Membership Year 2017 (MY2017) is open for joining and discounts are available for those who keep their membership current and join early in the year. Now through March 1, 2017, current MY2016 members who renew before March 1, will receive a 10% discount off of the membership fee. New or returning organizations will receive a 5% discount through March 1. 

In addition to receiving new publications, current year LDC members also enjoy the benefit of licensing older data at reduced costs from our Catalog of almost 700 holdings; current year for-profit members may use most data for commercial applications.

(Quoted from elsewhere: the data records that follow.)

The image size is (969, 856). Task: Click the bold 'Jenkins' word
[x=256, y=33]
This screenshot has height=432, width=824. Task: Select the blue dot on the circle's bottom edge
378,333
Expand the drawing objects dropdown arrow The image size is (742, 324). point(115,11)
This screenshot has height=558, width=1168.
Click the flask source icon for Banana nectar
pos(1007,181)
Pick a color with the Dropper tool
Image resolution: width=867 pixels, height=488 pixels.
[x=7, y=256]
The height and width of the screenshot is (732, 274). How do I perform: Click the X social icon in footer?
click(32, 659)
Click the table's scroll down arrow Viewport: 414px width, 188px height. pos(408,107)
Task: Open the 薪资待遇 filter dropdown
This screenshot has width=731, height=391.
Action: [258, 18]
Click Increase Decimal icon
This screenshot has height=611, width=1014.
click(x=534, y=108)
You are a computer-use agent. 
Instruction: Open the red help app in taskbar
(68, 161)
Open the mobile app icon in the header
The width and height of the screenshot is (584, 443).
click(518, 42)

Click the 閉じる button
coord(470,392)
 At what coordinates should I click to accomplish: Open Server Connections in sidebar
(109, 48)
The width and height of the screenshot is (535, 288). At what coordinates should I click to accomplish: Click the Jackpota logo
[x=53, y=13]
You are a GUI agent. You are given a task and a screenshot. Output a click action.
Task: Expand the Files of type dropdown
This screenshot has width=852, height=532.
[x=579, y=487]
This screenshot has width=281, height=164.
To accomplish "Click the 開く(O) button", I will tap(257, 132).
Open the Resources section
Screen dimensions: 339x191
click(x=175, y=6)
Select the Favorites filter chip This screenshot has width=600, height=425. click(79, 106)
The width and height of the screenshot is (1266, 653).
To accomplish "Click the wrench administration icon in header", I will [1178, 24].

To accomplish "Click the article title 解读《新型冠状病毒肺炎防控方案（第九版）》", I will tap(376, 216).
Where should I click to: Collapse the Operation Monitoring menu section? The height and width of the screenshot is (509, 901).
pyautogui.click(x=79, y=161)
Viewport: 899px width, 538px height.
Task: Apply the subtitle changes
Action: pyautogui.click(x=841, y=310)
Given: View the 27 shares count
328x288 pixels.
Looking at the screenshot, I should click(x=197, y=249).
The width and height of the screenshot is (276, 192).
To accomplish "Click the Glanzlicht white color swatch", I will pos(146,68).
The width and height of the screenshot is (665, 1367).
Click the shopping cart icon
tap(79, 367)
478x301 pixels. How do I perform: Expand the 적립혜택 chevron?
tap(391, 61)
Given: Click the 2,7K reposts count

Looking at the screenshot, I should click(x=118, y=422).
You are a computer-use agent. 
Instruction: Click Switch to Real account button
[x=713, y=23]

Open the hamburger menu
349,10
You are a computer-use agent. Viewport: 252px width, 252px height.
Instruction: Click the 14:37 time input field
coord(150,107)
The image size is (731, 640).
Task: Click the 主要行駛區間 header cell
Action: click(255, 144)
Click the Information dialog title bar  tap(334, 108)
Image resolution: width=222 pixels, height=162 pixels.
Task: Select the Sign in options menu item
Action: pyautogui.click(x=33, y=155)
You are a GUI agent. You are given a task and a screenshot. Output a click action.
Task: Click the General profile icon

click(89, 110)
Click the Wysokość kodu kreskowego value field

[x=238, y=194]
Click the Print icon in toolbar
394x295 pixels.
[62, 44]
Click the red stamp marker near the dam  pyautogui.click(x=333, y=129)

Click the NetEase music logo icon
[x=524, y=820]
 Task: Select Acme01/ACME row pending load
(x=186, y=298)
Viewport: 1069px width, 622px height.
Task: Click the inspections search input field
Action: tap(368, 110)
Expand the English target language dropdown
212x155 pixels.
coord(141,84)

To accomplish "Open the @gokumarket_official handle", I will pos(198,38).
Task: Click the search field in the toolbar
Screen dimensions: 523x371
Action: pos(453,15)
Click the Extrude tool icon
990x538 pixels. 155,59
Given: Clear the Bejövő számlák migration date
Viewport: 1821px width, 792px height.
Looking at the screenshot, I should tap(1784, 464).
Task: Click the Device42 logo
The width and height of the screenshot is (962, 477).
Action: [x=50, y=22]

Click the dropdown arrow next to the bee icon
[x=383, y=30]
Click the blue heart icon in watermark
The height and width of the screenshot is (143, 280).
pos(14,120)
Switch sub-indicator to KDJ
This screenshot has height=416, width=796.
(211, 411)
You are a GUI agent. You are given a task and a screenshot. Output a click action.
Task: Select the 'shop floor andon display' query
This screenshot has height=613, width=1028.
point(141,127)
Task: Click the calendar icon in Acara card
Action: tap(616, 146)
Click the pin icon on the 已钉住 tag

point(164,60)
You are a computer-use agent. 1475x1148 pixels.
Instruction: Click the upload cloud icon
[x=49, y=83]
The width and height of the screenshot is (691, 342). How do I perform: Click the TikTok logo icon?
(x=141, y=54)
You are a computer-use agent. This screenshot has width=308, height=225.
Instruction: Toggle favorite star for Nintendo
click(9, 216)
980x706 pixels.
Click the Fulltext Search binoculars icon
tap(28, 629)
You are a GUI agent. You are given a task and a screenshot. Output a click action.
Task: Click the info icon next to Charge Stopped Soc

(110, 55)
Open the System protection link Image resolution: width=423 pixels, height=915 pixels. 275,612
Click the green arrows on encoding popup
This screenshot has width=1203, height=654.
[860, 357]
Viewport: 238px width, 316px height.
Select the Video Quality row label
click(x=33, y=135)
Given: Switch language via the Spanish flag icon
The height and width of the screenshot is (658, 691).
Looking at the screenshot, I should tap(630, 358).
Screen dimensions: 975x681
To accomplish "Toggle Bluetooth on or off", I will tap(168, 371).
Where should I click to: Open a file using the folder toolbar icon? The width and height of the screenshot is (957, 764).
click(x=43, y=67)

Plans for MY2017 publications are in progress. Among the expected releases are:

  • 2010 NIST Speaker Recognition Evaluation data set
  • Multilanguage conversational telephone speech: developed to support language identification research in related languages
  • UCLA High Speed Laryngeal Database: audio recordings and high-speed video endoscopic images of the vocal folds while sustaining vowels
  • Noisy TIMIT: TIMIT with added artificial noise
  • CHiME shared task data: noisy read WSJ speech
  • First Year Law Students’ Memoranda: memos to a hypothetical court with annotations
  • IARPA Babel Language Packs: languages include Vietnamese, Haitian Creole, Zulu, Kazakh and Lithuanian
  • BOLT: source, parallel and word-aligned data in all languages
  • RATS Keyword Spotting data set
  • GALE Phases 3 and 4: all tasks and languages   

And don’t forget, MY2016 and MY2015 are still open for joining. MY2015 can be joined through December 31, 2016 and includes data such as RATS Speech Activity Detection and updates to Penn Treebank. MY 2016 will remain open through December 31, 2017 and includes data such as BOLT Chinese Discussion Forums, IARPA Babel Language Packs and Multi-Language Conversational Telephone Speech – Slavic Group. For full descriptions of these data sets, visit our Catalog.  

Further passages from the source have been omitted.